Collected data
────────

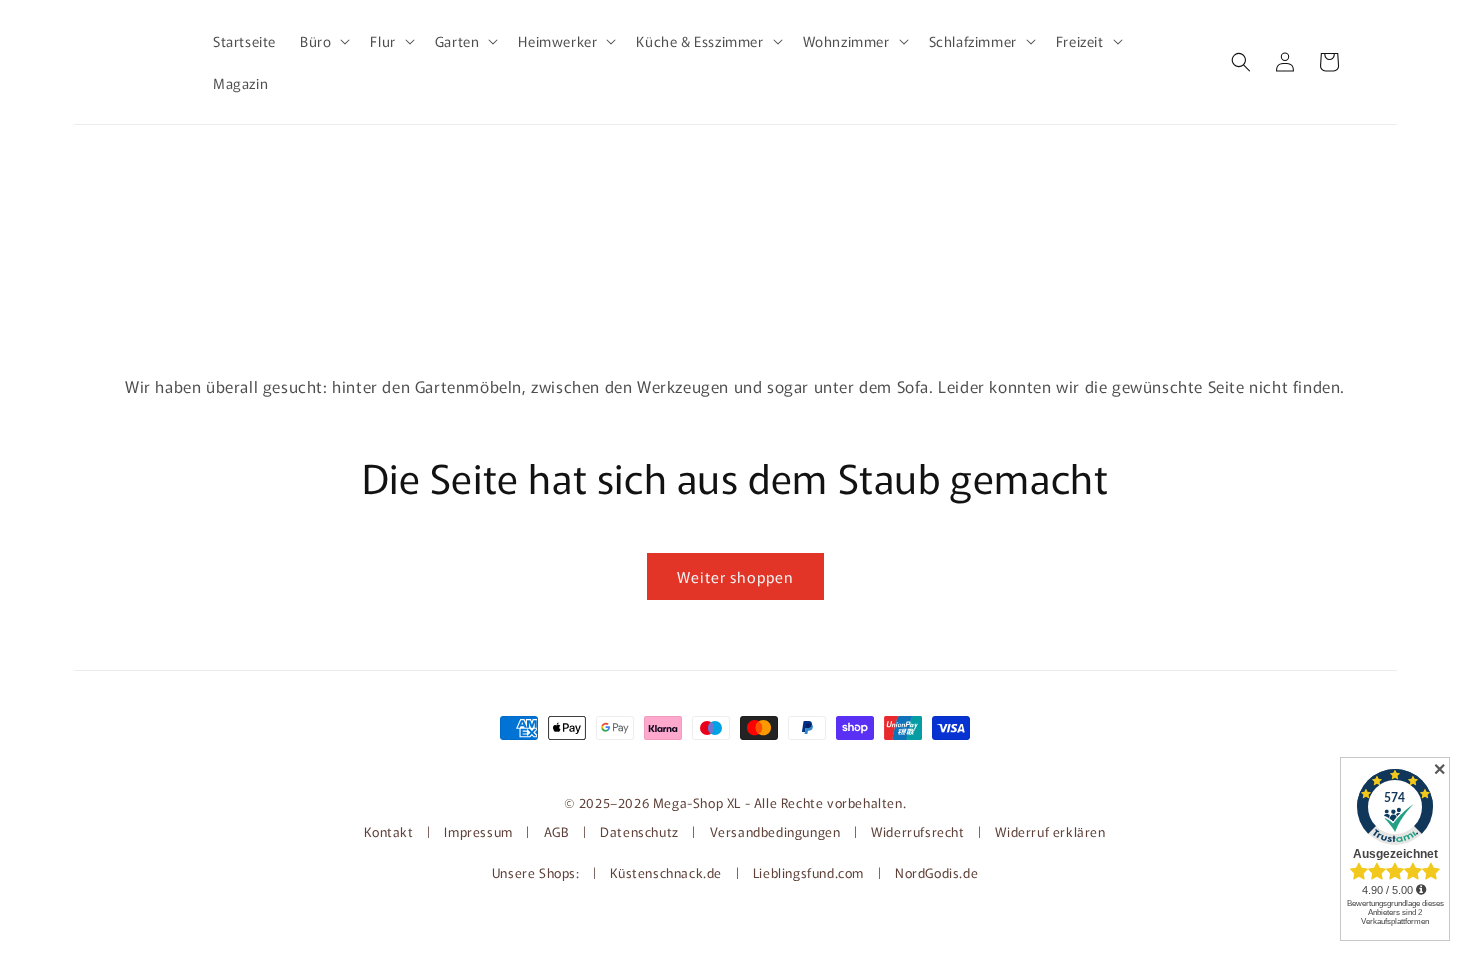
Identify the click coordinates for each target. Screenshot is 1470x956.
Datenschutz (639, 831)
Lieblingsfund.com (810, 872)
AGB (557, 831)
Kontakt (390, 831)
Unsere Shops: (537, 872)
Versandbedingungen (775, 831)
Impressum (478, 831)
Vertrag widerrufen (735, 761)
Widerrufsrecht (917, 831)
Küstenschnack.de (667, 872)
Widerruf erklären (1050, 831)
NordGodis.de (936, 872)
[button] (323, 41)
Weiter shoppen (735, 576)
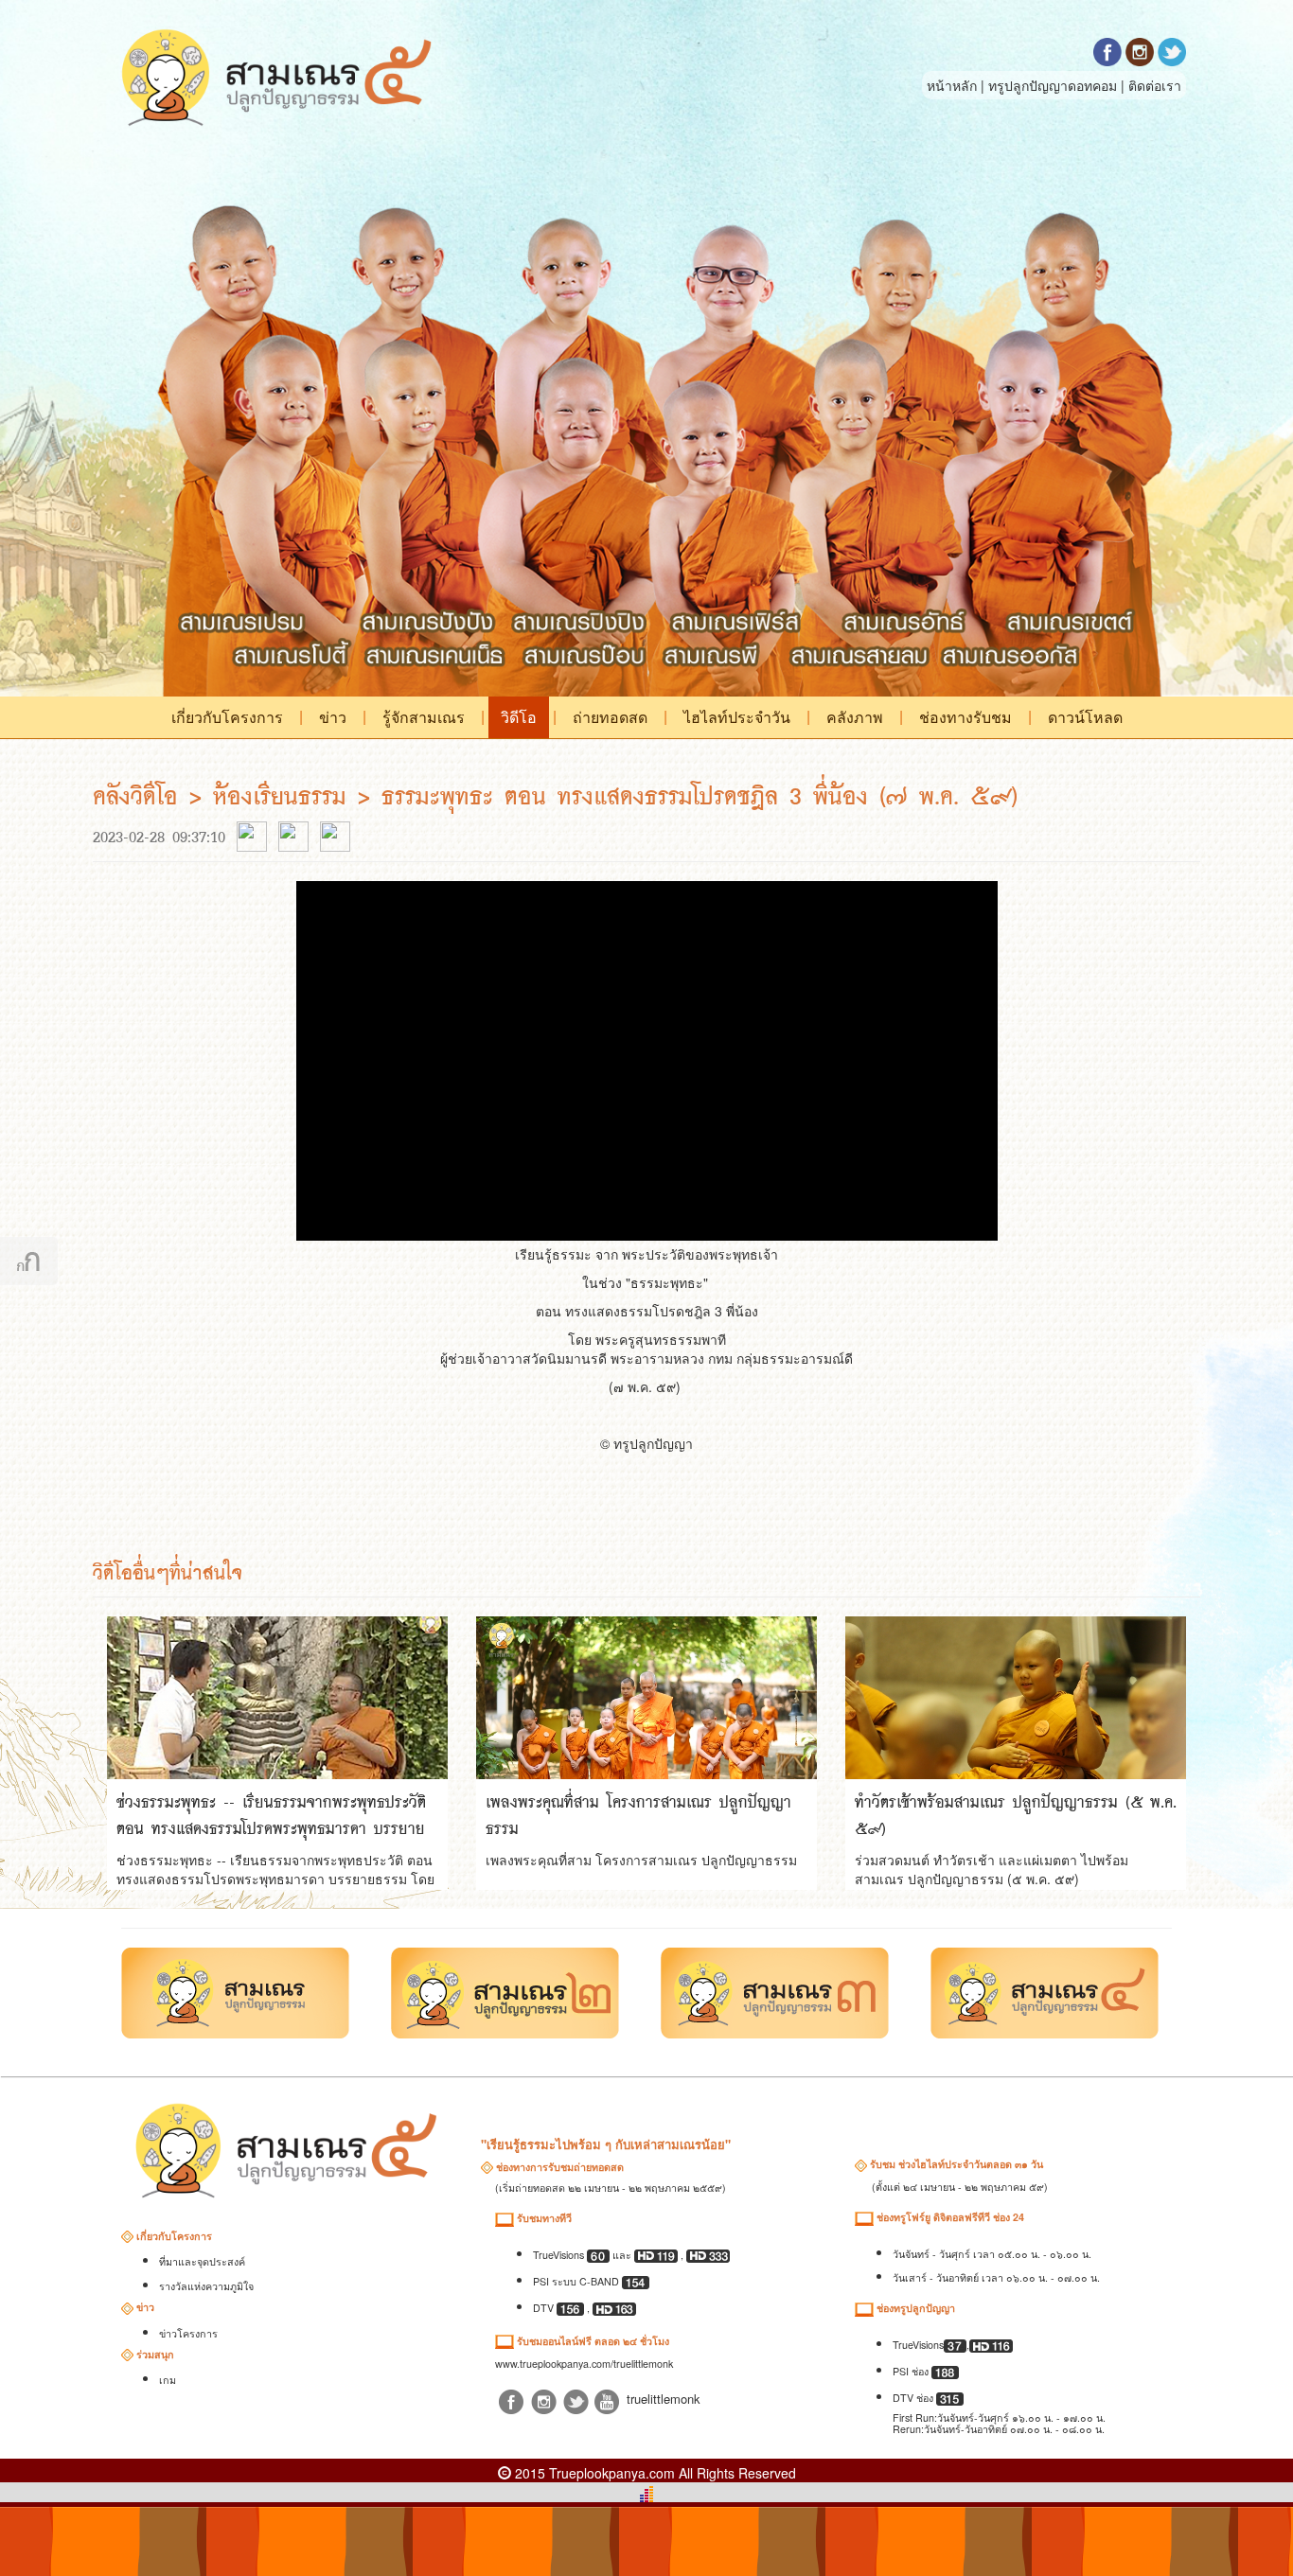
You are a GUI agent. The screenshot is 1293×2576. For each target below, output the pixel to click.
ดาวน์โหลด (1085, 717)
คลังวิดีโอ (141, 795)
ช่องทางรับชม (965, 717)
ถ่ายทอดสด (610, 717)
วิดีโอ (519, 717)
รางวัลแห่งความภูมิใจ (206, 2286)
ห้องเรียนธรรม (279, 795)
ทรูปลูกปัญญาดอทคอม (1052, 85)
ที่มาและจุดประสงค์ (202, 2261)
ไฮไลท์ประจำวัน (736, 717)
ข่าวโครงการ (188, 2333)
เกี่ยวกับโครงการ (227, 717)
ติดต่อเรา (1154, 85)
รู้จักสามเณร (423, 717)
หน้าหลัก (952, 85)
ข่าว (332, 717)
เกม (167, 2380)
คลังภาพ (854, 717)
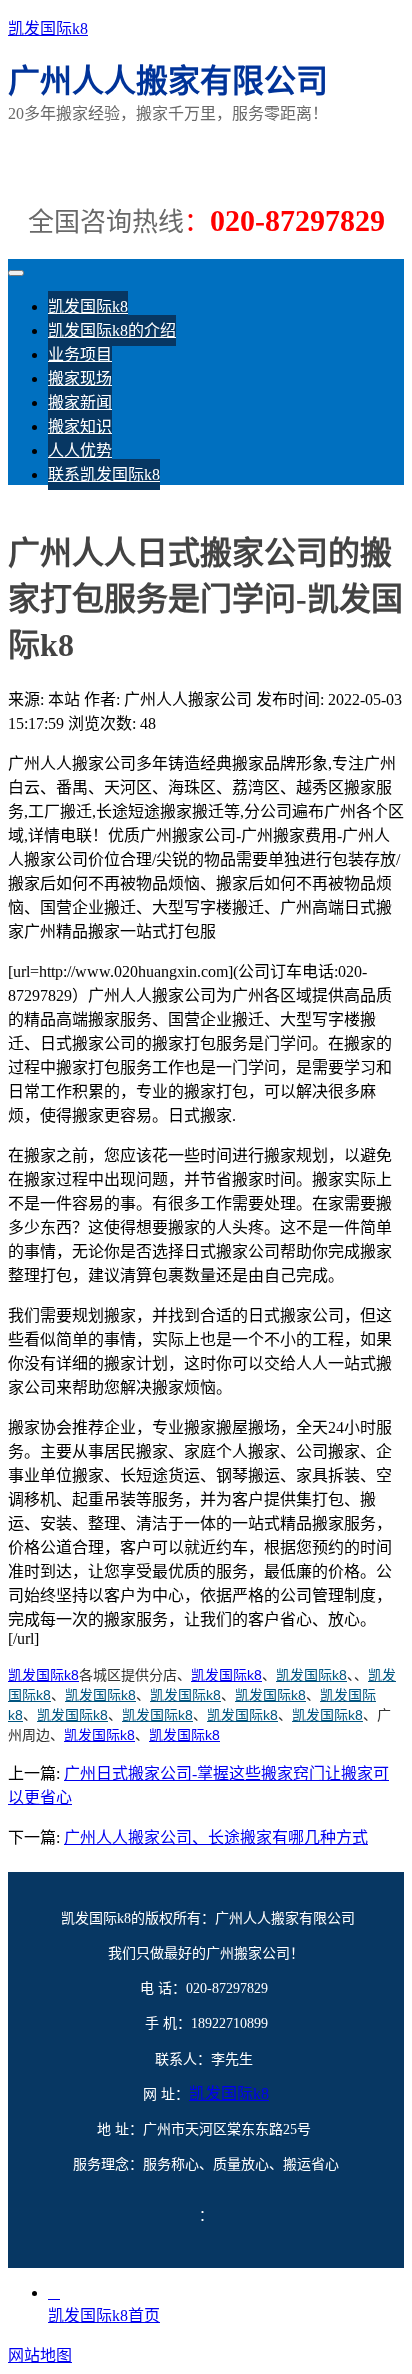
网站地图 (40, 2355)
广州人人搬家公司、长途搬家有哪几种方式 (216, 1837)
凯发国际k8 (48, 28)
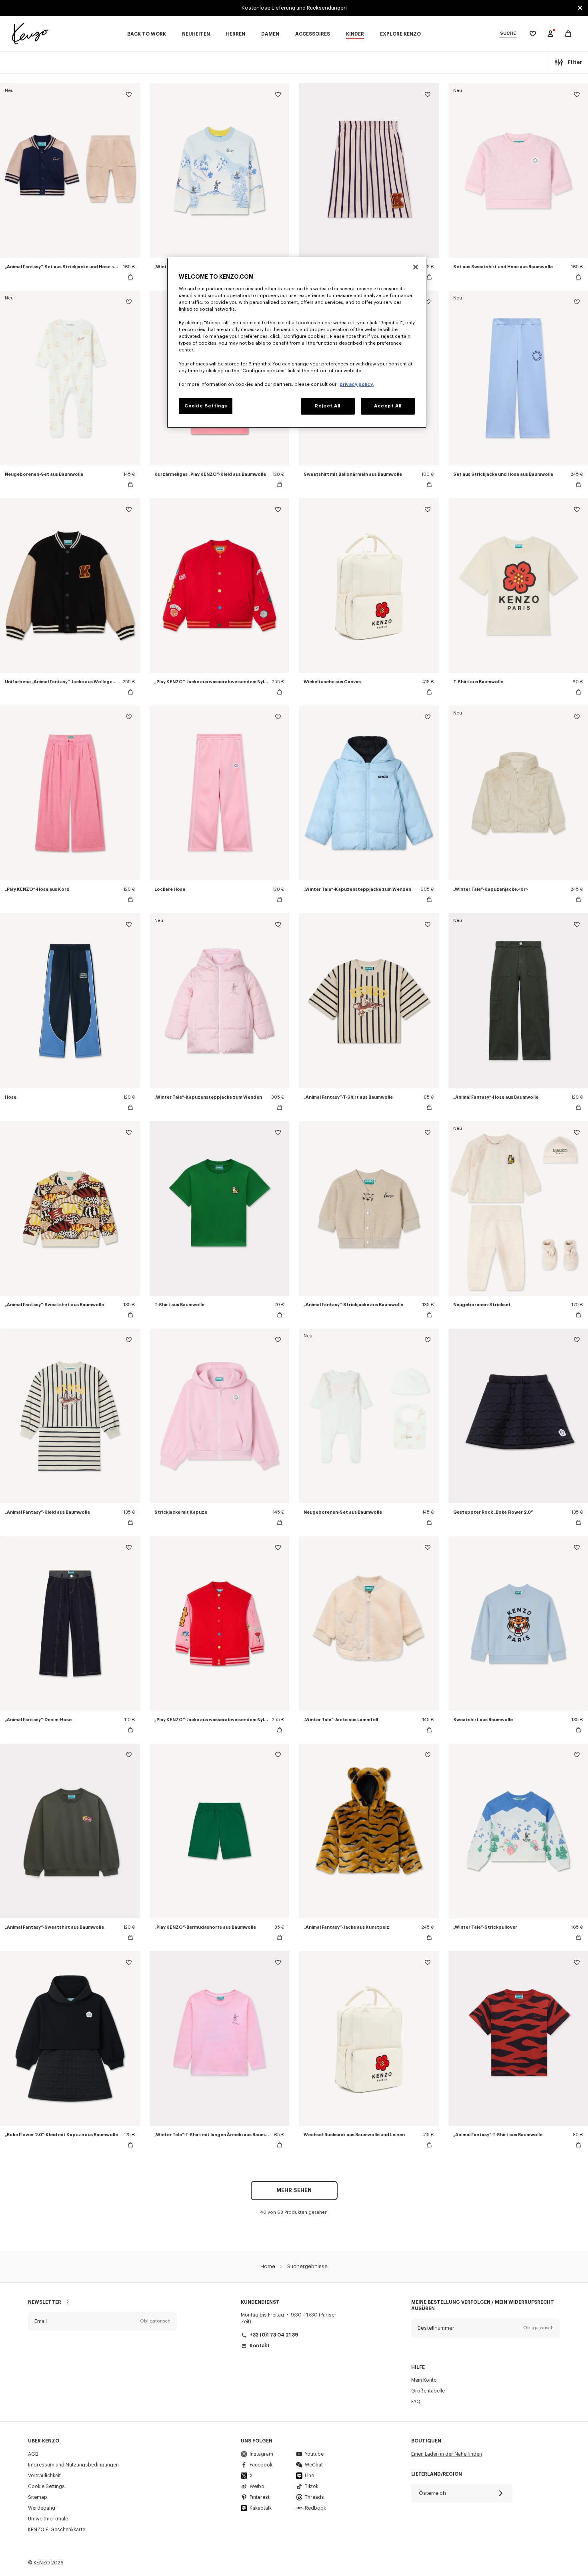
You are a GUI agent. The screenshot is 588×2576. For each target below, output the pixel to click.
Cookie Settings (46, 2486)
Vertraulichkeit (44, 2475)
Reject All (327, 406)
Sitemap (37, 2497)
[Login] (550, 34)
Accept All (388, 406)
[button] (102, 2321)
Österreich (432, 2493)
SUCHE (508, 33)
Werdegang (41, 2508)
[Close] (415, 267)
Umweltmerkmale (48, 2518)
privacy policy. (357, 384)
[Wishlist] (129, 95)
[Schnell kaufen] (130, 277)
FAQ (415, 2401)
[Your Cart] (568, 33)
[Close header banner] (580, 8)
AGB (33, 2454)
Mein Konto (424, 2380)
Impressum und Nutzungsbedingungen (73, 2464)
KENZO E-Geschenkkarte (56, 2529)
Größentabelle (428, 2390)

────────

- [Work instruction]:
Please write out, exactly as they appear, the lines from the line containing "Impressum und Nutzungsbedingungen (73, 2464)" through the last line of the records above, both included.

- [Task result]:
Impressum und Nutzungsbedingungen (73, 2464)
KENZO E-Geschenkkarte (56, 2529)
Größentabelle (428, 2390)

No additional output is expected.